**Directions for this task**
Going through the data below, please show each line containing the string "wrench".

Source data:

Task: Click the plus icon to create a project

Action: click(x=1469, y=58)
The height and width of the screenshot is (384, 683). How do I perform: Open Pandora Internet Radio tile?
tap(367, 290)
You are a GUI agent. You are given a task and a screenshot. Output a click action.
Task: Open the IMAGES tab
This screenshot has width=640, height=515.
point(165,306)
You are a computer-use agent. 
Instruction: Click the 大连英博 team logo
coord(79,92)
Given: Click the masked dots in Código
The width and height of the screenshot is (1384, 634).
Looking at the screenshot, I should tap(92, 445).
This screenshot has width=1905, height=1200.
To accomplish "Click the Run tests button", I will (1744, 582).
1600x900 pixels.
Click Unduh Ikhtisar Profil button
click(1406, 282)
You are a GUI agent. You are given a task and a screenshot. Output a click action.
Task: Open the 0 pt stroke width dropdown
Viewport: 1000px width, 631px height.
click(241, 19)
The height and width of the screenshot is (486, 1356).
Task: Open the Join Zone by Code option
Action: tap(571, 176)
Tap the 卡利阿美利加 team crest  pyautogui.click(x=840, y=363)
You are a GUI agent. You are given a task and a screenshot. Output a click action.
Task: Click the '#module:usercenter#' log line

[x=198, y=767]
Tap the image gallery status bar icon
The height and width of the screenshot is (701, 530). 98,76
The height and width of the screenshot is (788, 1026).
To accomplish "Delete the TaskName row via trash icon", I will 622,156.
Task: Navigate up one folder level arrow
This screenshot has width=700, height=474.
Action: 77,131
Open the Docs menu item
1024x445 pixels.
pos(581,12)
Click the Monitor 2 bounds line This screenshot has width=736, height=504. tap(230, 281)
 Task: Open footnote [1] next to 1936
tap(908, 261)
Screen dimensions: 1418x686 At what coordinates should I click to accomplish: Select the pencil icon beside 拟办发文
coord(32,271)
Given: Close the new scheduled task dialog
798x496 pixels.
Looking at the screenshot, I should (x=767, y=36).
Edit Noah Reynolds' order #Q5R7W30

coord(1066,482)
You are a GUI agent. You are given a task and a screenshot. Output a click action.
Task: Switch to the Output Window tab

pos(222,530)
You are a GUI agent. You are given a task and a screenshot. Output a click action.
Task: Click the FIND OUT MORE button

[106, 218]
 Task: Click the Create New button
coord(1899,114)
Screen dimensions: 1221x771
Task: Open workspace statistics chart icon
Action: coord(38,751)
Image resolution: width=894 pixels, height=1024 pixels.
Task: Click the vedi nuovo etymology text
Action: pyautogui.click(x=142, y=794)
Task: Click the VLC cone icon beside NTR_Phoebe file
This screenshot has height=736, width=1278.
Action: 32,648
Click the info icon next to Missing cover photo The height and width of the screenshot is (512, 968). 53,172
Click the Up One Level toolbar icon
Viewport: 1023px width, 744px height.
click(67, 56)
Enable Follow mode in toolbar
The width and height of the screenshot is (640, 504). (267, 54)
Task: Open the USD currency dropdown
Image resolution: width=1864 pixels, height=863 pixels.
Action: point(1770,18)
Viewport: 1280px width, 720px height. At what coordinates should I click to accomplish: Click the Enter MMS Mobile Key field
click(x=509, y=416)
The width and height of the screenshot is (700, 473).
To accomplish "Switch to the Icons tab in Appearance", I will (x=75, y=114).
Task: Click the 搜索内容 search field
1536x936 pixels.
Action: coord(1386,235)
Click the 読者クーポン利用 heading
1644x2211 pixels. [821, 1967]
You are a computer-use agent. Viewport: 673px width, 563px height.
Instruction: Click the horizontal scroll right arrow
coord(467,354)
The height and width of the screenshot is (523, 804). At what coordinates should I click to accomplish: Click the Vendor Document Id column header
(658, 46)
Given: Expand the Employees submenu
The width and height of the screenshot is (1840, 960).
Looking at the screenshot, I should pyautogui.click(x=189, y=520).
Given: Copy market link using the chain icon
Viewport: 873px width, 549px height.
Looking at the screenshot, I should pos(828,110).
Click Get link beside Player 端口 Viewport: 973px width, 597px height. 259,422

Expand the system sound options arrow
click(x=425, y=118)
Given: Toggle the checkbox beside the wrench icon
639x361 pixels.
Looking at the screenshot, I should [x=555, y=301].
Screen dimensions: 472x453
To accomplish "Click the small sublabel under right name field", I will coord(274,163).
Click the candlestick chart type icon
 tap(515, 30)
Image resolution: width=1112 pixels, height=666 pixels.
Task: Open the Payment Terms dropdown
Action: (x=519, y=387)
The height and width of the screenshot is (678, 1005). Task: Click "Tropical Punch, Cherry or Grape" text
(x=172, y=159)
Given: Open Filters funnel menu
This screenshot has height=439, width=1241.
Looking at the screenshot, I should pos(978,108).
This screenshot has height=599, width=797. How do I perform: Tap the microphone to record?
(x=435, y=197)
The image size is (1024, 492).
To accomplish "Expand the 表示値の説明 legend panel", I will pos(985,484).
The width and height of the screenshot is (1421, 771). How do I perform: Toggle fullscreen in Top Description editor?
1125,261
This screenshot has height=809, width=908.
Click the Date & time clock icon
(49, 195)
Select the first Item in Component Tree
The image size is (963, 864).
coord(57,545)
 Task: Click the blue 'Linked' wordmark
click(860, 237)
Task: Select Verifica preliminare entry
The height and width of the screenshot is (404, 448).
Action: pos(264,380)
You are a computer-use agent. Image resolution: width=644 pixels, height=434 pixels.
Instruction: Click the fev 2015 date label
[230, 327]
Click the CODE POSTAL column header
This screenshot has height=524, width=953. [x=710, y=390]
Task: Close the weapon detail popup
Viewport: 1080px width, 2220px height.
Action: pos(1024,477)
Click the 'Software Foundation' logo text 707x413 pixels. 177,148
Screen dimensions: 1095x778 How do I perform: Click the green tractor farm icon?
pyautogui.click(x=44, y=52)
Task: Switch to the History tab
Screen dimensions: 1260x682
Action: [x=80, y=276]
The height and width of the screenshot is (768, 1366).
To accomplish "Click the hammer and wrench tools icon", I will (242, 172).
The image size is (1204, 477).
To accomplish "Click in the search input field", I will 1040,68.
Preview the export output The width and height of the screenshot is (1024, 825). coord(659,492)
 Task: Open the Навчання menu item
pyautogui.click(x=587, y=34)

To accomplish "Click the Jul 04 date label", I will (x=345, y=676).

**Response area**
Given: Toggle the checkbox beside the wrench icon
To accomplish "Click the hammer and wrench tools icon", I will (242, 172).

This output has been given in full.